Abstract
Background Asparagine depletion with asparaginase exemplifies the successful therapeutic exploitation of metabolic dependencies in acute lymphoblastic leukaemia (ALL). However, its clinical utility is frequently constrained by toxicity, resistance mechanisms, and heterogeneous responses; underscoring a need for more precise, stratified approaches to targeting metabolic vulnerabilities in ALL.
Arginine auxotrophy is a metabolic limitation of cancers deficient in the enzyme argininosuccinate synthase (ASS1), that renders a dependence on extracellular arginine for survival. This trait is therapeutically exploitable with arginine depleting enzymes, most notably pegylated arginine deiminase (pegargiminase), which has proven clinical efficacy in arginine auxotrophic cancers.
Here, we investigate arginine auxotrophy in adult B-ALL as a target for personalised metabolic therapy.
Methods Molecular predictors of arginine auxotrophy were derived from publicly available transcriptomic and genomic data from over 800 adult patients (Gu et al. Nat. Genet. 2019, Kim et al. Nat. Genet. 2023). Pre-clinical drug evaluation was performed in Philadelphia-chromosome positive (Ph+) ALL cell line and primary tumour models in vitro, and with patient derived xenografts (PDXs) and the Arf-/-p185+ tyrosine kinase inhibitor (TKI) resistant murine Ph+ ALL cell line (Boulos et al. Blood 2011) in vivo.
Results Ranked ASS1 expression varied significantly across B-ALL subtypes (p< 2.2×10⁻¹⁶), with lowest ranks in Ph+ and Ph-like cases, suggestive of arginine auxotrophy as a class-specific metabolic state.
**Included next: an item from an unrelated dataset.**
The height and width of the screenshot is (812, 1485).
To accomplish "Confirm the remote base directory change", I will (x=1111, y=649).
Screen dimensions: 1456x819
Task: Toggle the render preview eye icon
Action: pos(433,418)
In ASS1-low Ph+ cases, we found a coordinated downregulation of other genes involved in amino acid biosynthesis (GPT2, PHGDH, PSAT1, PYCR1 and SHMT2), which was validated in other ASS1-low, non-Ph+ cases, consistent with a putative arginine auxotrophic gene signature and thus bona fide metabolic target within B-ALL.
We further evaluated ASS1 expression as a function of copy number, relapse, cell of origin and molecular subtypes in Ph+ ALL. Low ASS1 expression correlated with both early-progenitor phenotype (p= 0.015) and poor-risk HBS1L gene deletions (p< 0.001), highlighting potential biomarkers for objective identification of arginine auxotrophy in the clinical setting.
Pegargiminase robustly induced apoptosis in ASS1-low Ph+ cell lines (n=2, range 68.6-87.4% apoptotic cells), while ectopic ASS1 expression reduced inhibition by 41.4% (p< 0.001) and ASS1-high cell lines were intrinsically resistant; confirming ASS1-low as a functionally arginine auxotrophic state in Ph+ ALL. Susceptibility was recapitulated in 4/5 unselected primary Ph+ tumours ex vivo (mean cellular inhibition 45.5%, range 24.1–69.4%), with no-response only seen in a single case with markedly elevated ASS1 expression.
In two independent Ph+ PDX models, pegargiminase monotherapy elicited marked in vivo anti-tumour responses in both bone marrow (proportional cytoreduction 84.7%, p= 0.029) and spleen (93.7%, p= 0.029), as well as significantly extending host survival (p= 0.048); consistent with a robust single-agent effect.
To evaluate therapeutic potential in combination with TKI, we first used the Arf-/-p185+ cell line that has Il-7 inducible in vitro TKI resistance. The addition of pegargiminase to dasatinib overcame Il-7 driven TKI resistance, eliminating dasatinib-resistant cultures (91.2% relative cytoreduction, p< 0.001), and thus supporting a TKI-independent therapeutic effect. To reinforce this concept, we tested pegargiminase-TKI therapy in 5 primary samples and showed a consistent additive effect ex vivo when combined with dasatinib (8.5% inhibition increase, p= 0.034) and ponatinib (22.4% increase, p= 0.011).
Finally, we tested combined pegargiminase-dasatinib in vivo using the Arf-/-p185+ cell line that rapidly evolves ABL1-mutation mediated resistance under TKI therapy. Compared to dasatinib alone, combined therapy induced a deeper response (p< 0.001), prevented on-treatment relapse, and prolonged mouse survival (p= 0.018); demonstrating activity against canonical TKI resistance.
Conclusions Our study uncovers a novel, targetable metabolic vulnerability in Ph+ ALL. Pegargiminase demonstrates robust pre-clinical activity in arginine auxotrophic Ph+ ALL, including in the context of TKI resistance. Together, these findings provide a strong rationale for clinical evaluation of arginine depletion as a novel chemotherapy-light treatment paradigm for Ph+ ALL.